*** Exercise input Section Begins ***
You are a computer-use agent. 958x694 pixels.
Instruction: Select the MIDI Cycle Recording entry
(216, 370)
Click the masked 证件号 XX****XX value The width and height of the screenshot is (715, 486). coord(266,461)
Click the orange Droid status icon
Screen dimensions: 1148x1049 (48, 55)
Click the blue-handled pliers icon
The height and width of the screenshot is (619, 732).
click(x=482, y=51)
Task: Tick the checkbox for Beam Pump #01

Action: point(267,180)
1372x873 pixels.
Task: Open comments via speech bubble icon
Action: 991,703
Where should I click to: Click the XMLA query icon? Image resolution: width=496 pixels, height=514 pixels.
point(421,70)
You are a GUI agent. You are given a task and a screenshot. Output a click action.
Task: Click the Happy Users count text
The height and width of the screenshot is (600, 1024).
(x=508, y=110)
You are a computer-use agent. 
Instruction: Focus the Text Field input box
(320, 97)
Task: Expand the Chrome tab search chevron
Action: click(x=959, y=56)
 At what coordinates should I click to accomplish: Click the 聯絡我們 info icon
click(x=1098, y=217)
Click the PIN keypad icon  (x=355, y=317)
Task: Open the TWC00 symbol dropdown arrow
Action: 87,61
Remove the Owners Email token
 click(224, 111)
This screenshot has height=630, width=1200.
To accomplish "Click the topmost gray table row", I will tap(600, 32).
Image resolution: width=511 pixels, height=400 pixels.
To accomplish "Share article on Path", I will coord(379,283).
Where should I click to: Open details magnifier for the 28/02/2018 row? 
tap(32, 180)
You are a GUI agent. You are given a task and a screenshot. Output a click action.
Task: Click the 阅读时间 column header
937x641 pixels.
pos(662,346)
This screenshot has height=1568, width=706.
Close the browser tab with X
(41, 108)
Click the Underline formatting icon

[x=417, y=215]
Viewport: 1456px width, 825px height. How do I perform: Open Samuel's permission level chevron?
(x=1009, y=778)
*** Exercise input Section Ends ***
### Exercise prompt
Word for word, write out the entries above again.

### Solution to the exercise
You are a computer-use agent. 958x694 pixels.
Instruction: Select the MIDI Cycle Recording entry
(216, 370)
Click the masked 证件号 XX****XX value The width and height of the screenshot is (715, 486). coord(266,461)
Click the orange Droid status icon
Screen dimensions: 1148x1049 (48, 55)
Click the blue-handled pliers icon
The height and width of the screenshot is (619, 732).
click(x=482, y=51)
Task: Tick the checkbox for Beam Pump #01

Action: point(267,180)
1372x873 pixels.
Task: Open comments via speech bubble icon
Action: 991,703
Where should I click to: Click the XMLA query icon? Image resolution: width=496 pixels, height=514 pixels.
point(421,70)
You are a GUI agent. You are given a task and a screenshot. Output a click action.
Task: Click the Happy Users count text
The height and width of the screenshot is (600, 1024).
(x=508, y=110)
You are a computer-use agent. 
Instruction: Focus the Text Field input box
(320, 97)
Task: Expand the Chrome tab search chevron
Action: click(x=959, y=56)
 At what coordinates should I click to accomplish: Click the 聯絡我們 info icon
click(x=1098, y=217)
Click the PIN keypad icon  (x=355, y=317)
Task: Open the TWC00 symbol dropdown arrow
Action: 87,61
Remove the Owners Email token
 click(224, 111)
This screenshot has height=630, width=1200.
To accomplish "Click the topmost gray table row", I will tap(600, 32).
Image resolution: width=511 pixels, height=400 pixels.
To accomplish "Share article on Path", I will coord(379,283).
Where should I click to: Open details magnifier for the 28/02/2018 row? 
tap(32, 180)
You are a GUI agent. You are given a task and a screenshot. Output a click action.
Task: Click the 阅读时间 column header
937x641 pixels.
pos(662,346)
This screenshot has height=1568, width=706.
Close the browser tab with X
(41, 108)
Click the Underline formatting icon

[x=417, y=215]
Viewport: 1456px width, 825px height. How do I perform: Open Samuel's permission level chevron?
(x=1009, y=778)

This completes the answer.